Storage systems must be designed to allow ready retrieval of spent fuel for further processing or disposal. [10 CFR 72.122(l)]
The DCSS must be designed to minimize the quantity of radioactive waste generated. [10 CFR 72.24(f) and 72.128(a)(5)]
The applicant must describe equipment and processes proposed to maintain control of radioactive effluents. [10 CFR 72.24(l)(2)]
To the extent practicable, the DCSS must be designed to facilitate decontamination. [10 CFR 72.236(I)]
The applicant must establish operational restrictions to meet the limits defined in 10 CFR Part 20 and to ensure that radioactive materials in effluents and direct radiation levels associated with ISFSI operations will remain as low as is reasonably achievable (ALARA). [10 CFR 72.24(e) and 72.104(b)]
SSC that are important to safety must be designed, fabricated, erected, tested, and maintained to quality standards commensurate with the importance to safety of the function to be performed. [10 CFR 72.24(c), 72.122(a), 72.122(f), and 72.128(a)(1)]
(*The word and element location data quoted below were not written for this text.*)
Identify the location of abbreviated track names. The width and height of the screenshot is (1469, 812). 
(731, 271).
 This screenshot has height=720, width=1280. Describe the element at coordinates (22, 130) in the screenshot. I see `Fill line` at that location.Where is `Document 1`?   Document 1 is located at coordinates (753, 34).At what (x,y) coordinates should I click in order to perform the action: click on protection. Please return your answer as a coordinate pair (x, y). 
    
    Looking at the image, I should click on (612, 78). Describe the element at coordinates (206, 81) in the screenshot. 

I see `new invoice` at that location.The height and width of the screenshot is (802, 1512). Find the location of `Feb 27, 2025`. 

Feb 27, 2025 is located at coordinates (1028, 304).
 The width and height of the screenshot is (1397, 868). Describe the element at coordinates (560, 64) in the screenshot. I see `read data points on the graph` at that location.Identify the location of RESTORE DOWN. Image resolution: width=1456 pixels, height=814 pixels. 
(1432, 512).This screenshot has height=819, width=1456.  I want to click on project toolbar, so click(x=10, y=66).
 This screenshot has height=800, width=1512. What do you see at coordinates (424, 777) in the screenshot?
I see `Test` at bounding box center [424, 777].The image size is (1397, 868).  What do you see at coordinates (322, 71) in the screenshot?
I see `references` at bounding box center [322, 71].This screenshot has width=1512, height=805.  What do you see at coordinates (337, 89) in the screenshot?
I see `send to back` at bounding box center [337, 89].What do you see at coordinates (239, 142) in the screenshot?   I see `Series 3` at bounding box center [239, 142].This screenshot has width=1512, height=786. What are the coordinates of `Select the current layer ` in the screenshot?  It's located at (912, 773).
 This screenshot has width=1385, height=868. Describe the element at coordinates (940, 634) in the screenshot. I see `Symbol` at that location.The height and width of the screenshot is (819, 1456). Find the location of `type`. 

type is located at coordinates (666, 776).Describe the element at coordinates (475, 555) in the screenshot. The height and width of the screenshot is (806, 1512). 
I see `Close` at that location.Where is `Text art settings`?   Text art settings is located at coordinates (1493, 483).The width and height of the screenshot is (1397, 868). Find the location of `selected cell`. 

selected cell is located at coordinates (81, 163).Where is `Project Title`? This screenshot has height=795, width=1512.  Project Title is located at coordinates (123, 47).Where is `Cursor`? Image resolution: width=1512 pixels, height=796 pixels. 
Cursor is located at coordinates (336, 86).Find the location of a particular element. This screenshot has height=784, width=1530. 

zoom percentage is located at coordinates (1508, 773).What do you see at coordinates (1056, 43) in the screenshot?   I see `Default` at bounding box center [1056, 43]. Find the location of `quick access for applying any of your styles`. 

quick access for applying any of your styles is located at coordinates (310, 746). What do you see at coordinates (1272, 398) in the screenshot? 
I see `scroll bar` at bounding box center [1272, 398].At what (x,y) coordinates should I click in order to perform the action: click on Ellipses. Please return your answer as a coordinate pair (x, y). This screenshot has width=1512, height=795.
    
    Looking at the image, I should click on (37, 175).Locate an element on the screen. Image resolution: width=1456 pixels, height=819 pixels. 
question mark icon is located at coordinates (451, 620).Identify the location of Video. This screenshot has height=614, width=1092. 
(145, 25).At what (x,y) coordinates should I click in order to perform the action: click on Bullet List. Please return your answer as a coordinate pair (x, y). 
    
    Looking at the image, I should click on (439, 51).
The DCSS must be designed for decommissioning. Provisions must be made to facilitate decontamination of structures and equipment and to minimize the quantity of radioactive wastes, contaminated equipment, and contaminated materials at the time the ISFSI is permanently decommissioned. [10 CFR 72.24(f), 72.130, and 72.236(I)]
The applicant must provide information concerning the proposed practices and procedures for decontaminating the site and facilities and for disposing of residual radioactive materials after all spent fuel has been removed. Such information must provide reasonable assurance that decontamination and decommissioning will adequately protect the health and safety of the public. [10 CFR 72.24(q) and 72.30(a)]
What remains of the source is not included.